Directives:
• 1. Extract the passage from the Blood Bar Tycoon review that starts at "Blood Bar Tycoon’s" and ends at "and gameplay objectives.".
• 2. Summarize the Blood Bar Tycoon review in two sentences.

Source passage:
====

The interface is pretty intuitive, with every icon you need handily located on the left or the top of your screen. While construction is as easy as dragging across tiles on the map, there’s an ever so slight lack of pinpoint accuracy that can make it infrequently troublesome. Start planting some rooms and objects though, and it’ll quickly feel like second nature, especially if you’re experienced in the genre.

Blood Bar Tycoon’s biggest degree of separation is of course, the presence of fanged pasty creatures that dwell upon the night and hate garlic. You’ll be required to simultaneously provide the basic boozing bars for standard yokel humans in order to drum up funds and the red nectar of their hemoglobin, while also catering to the more demanding needs of your vampiric clientele. I didn’t find it genre defining by any means, but it provides some creative opportunities for building designs and gameplay objectives.

If a lowly human character stumbles into a scene of one of your staff having a munch on one of their dear friends, they’ll spark into a frenzy for example. Moreover, vampires might quite like seeing a human specimen in a cage or an ice tomb as part of the decoration, but their work buddies they came out for a drink with probably won’t. It’s relatively standard fare for the genre design wise, but it’s a light-hearted and entertaining spin on the formula. Bit like mixing rum and cider for a change of pace from Coca-Cola.

====

Provided data:
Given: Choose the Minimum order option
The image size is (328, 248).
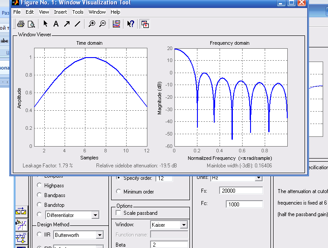Looking at the screenshot, I should click(118, 191).
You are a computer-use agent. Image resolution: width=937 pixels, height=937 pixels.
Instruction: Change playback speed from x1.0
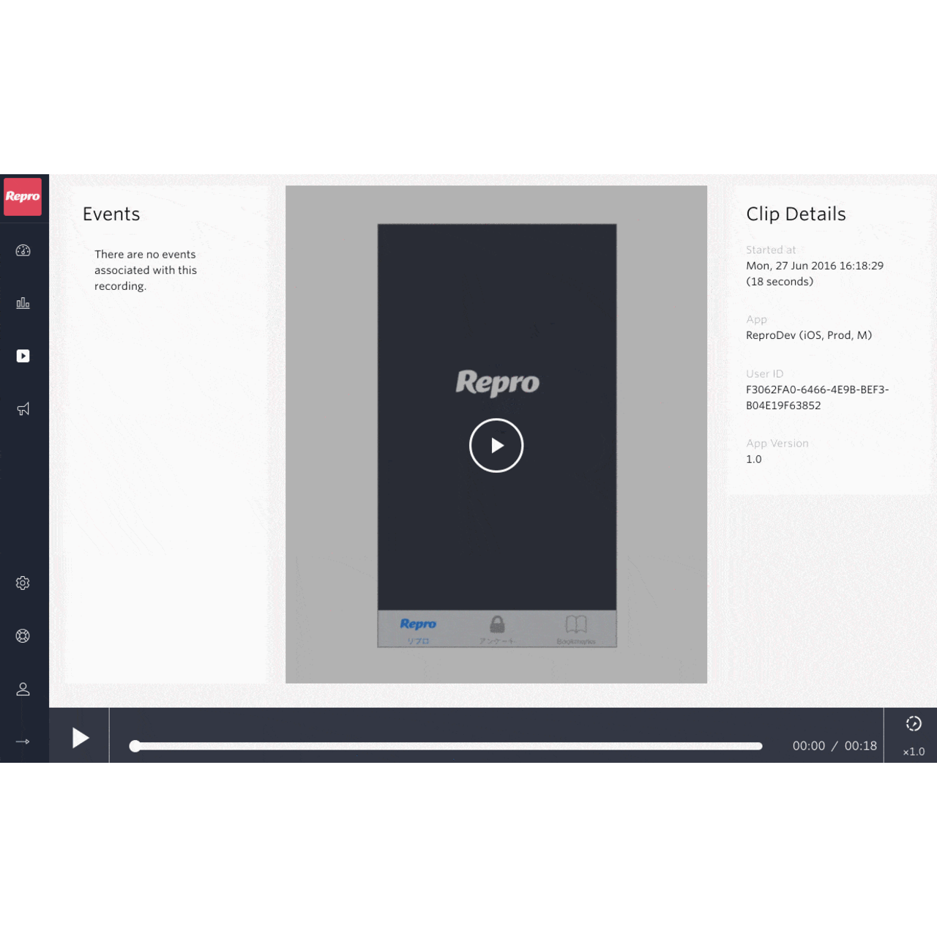pyautogui.click(x=913, y=751)
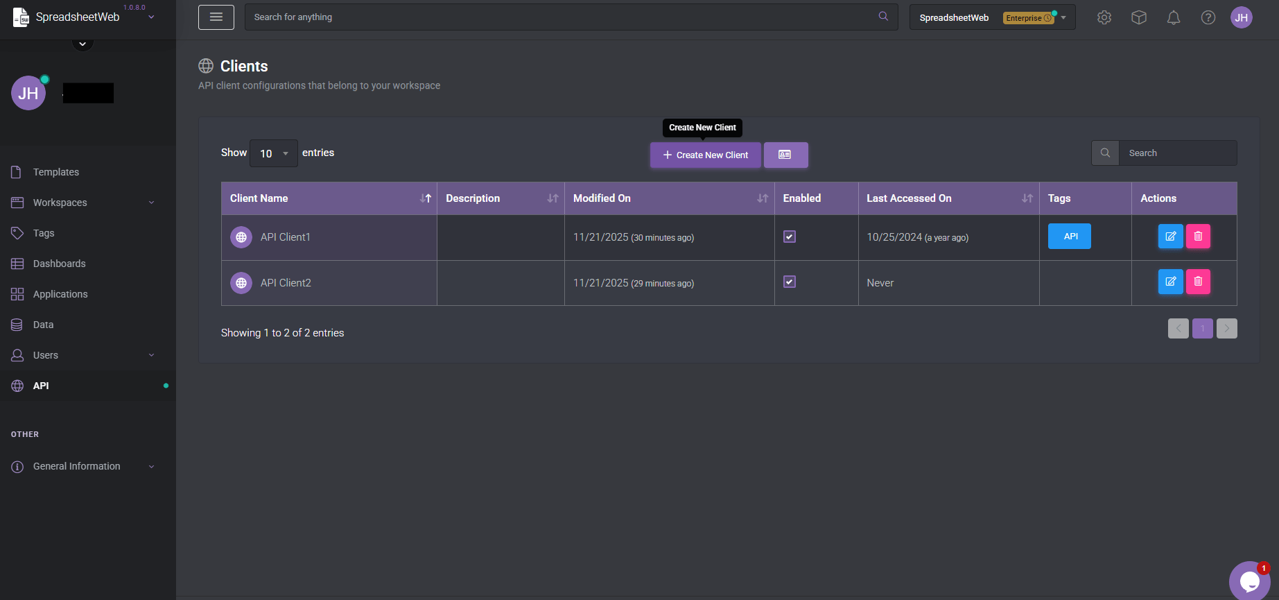Expand the Workspaces sidebar menu

point(83,203)
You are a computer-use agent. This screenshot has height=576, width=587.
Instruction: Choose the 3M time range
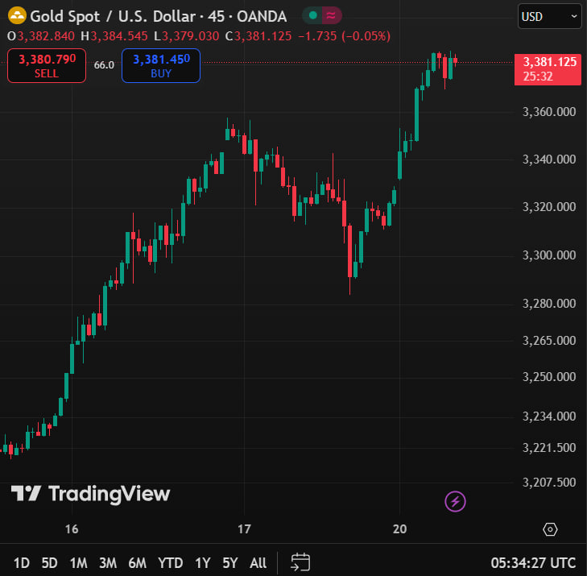pyautogui.click(x=107, y=562)
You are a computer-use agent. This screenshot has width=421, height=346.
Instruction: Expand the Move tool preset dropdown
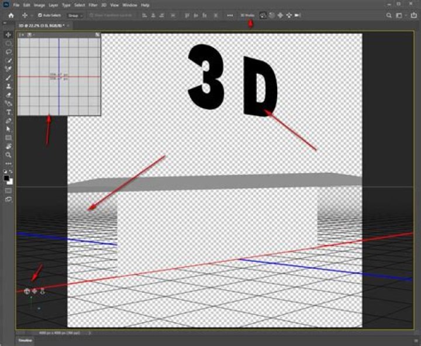tap(32, 15)

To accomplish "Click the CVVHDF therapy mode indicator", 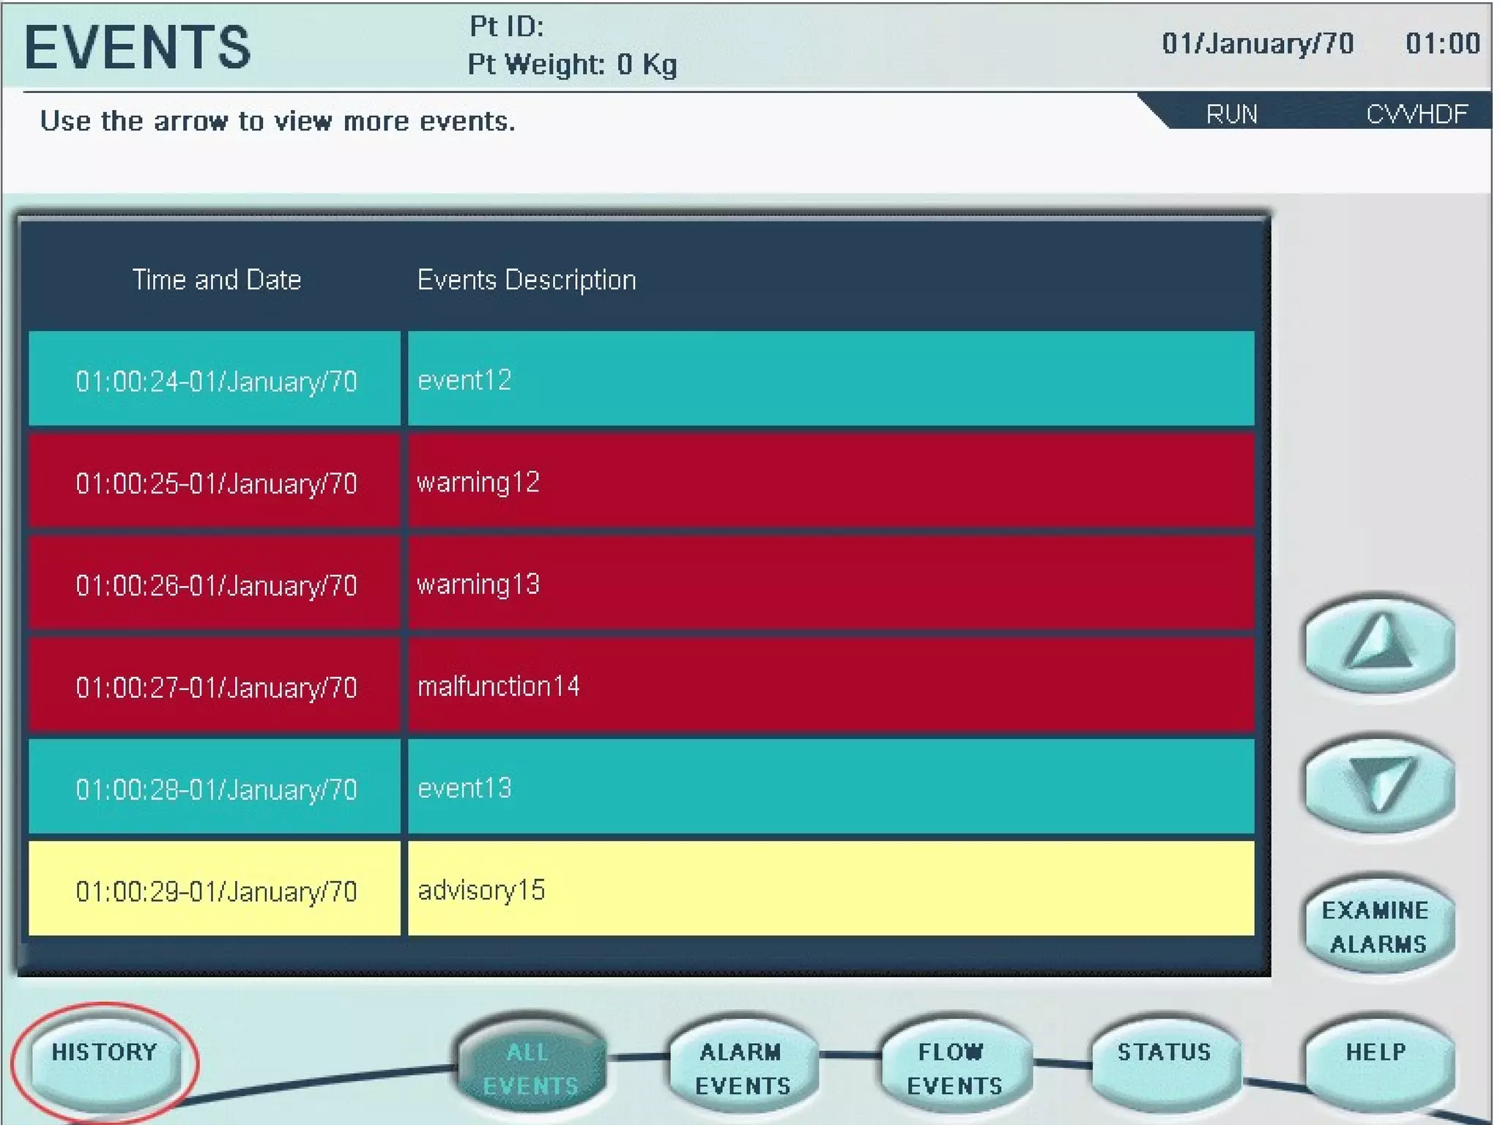I will [1417, 114].
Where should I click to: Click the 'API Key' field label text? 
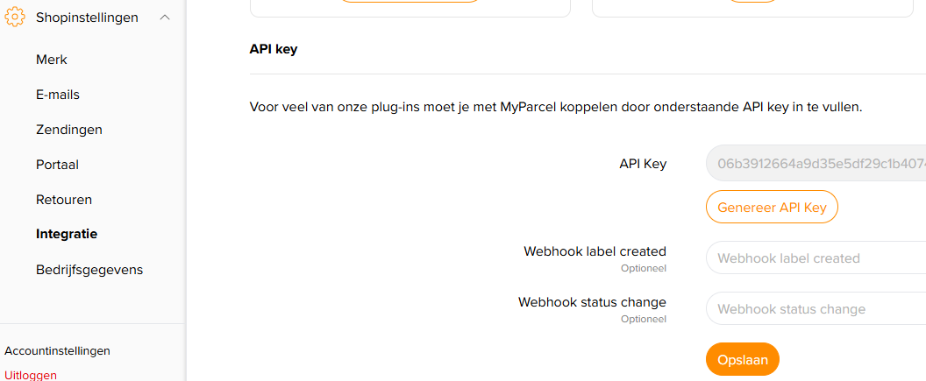643,164
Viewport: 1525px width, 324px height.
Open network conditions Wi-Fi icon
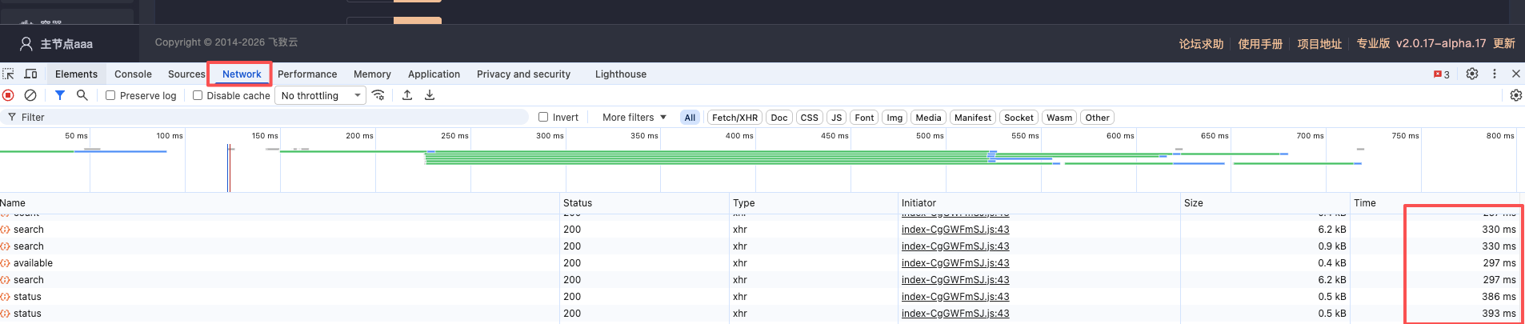point(378,95)
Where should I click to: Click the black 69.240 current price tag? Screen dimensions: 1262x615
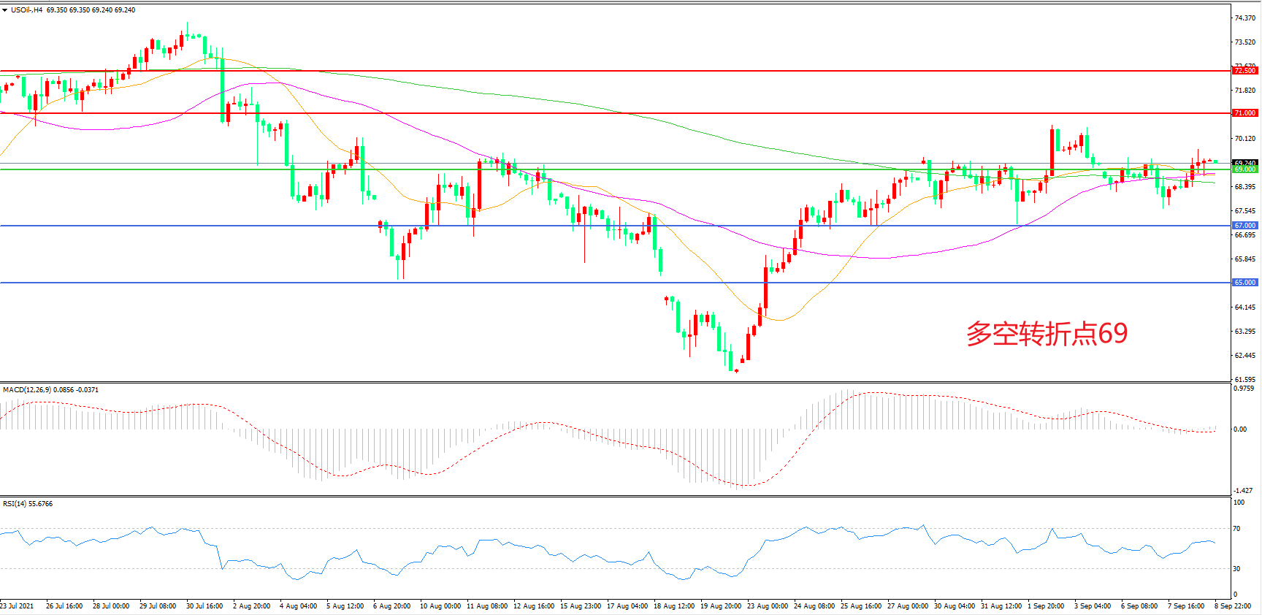1244,163
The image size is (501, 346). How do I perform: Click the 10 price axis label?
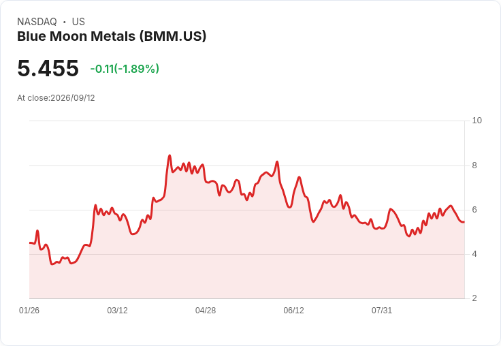(476, 121)
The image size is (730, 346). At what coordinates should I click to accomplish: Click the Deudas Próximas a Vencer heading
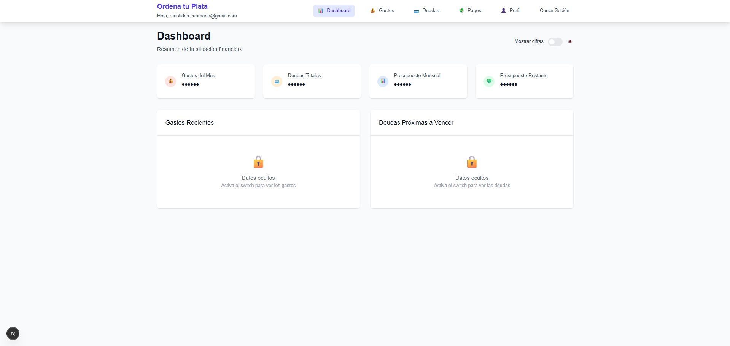tap(416, 122)
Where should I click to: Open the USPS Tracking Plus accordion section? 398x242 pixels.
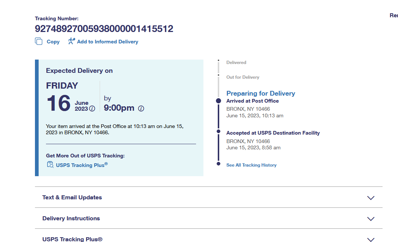click(x=72, y=239)
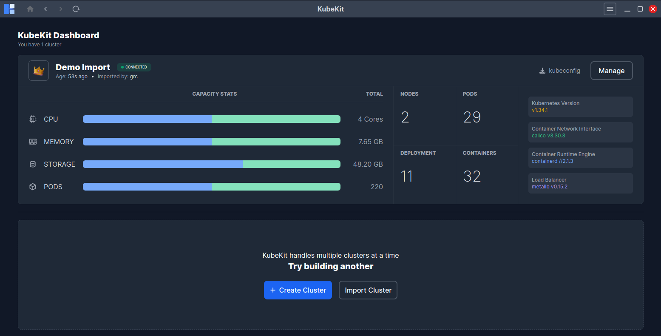Image resolution: width=661 pixels, height=336 pixels.
Task: Click the PODS cube icon
Action: (32, 186)
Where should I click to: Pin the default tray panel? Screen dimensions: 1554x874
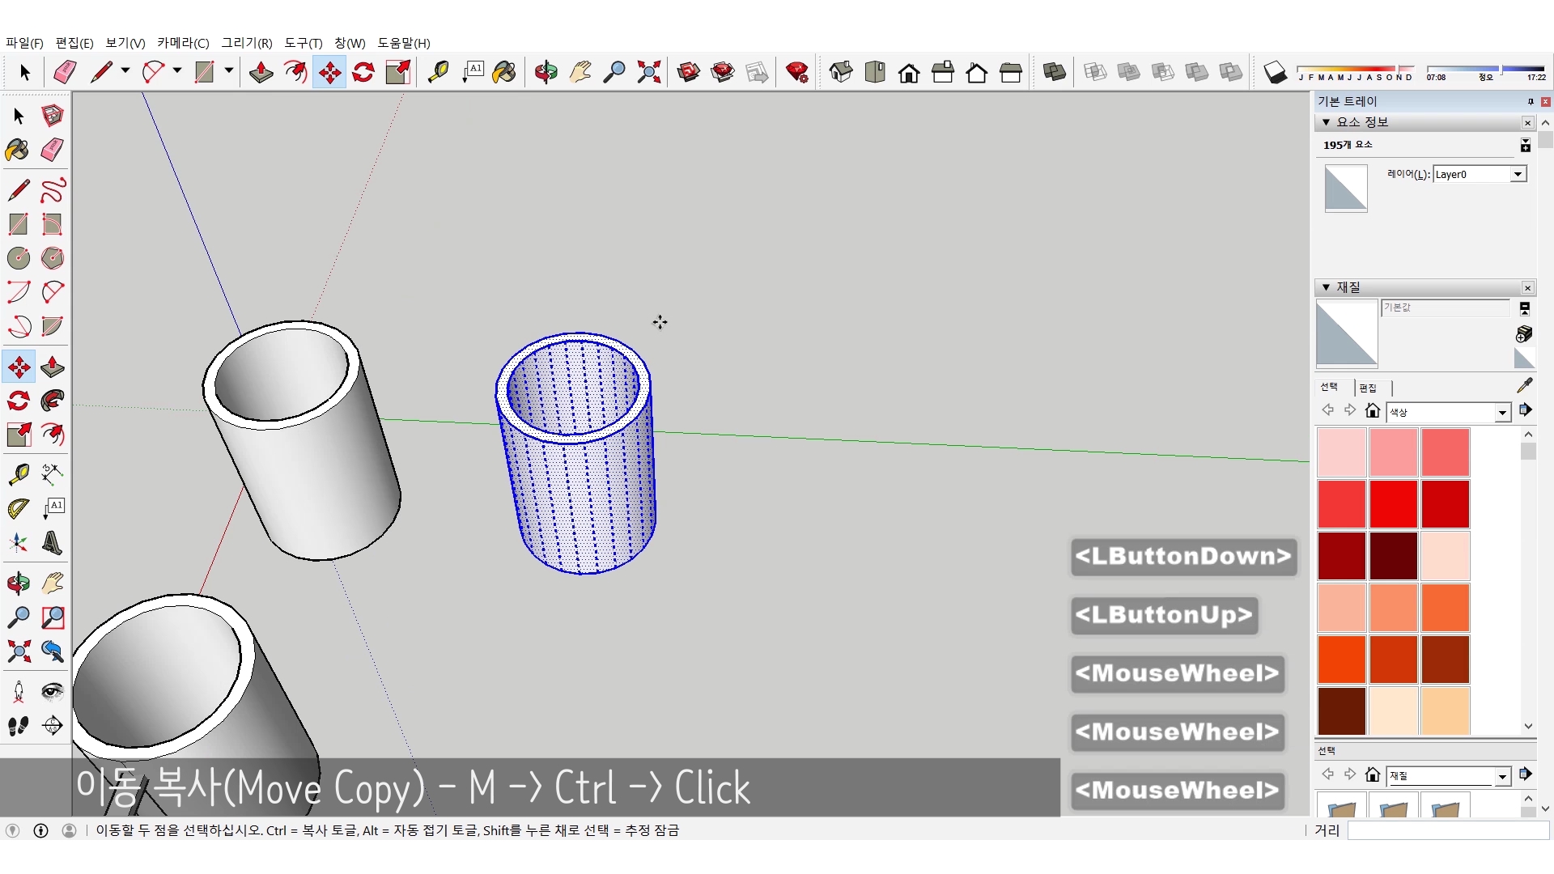coord(1530,101)
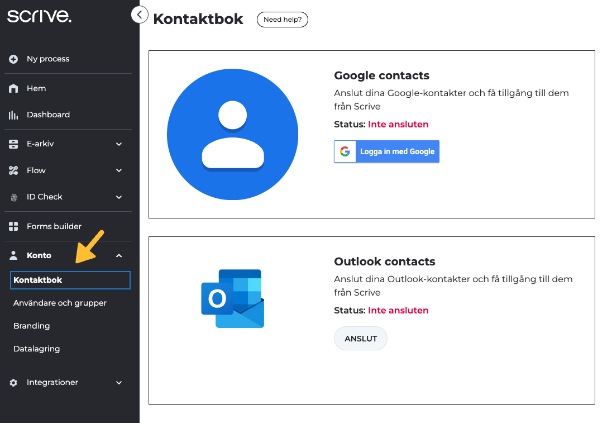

====

Exercise responses:
• 1.
Blood Bar Tycoon’s biggest degree of separation is of course, the presence of fanged pasty creatures that dwell upon the night and hate garlic. You’ll be required to simultaneously provide the basic boozing bars for standard yokel humans in order to drum up funds and the red nectar of their hemoglobin, while also catering to the more demanding needs of your vampiric clientele. I didn’t find it genre defining by any means, but it provides some creative opportunities for building designs and gameplay objectives.

• 2. The interface is intuitive and building is easy to learn, though dragging tiles on the map lacks slight precision. The game sets itself apart by requiring players to run bars for both ordinary humans and more demanding vampires, which is fairly standard for the genre but offers a light-hearted, entertaining spin on the formula.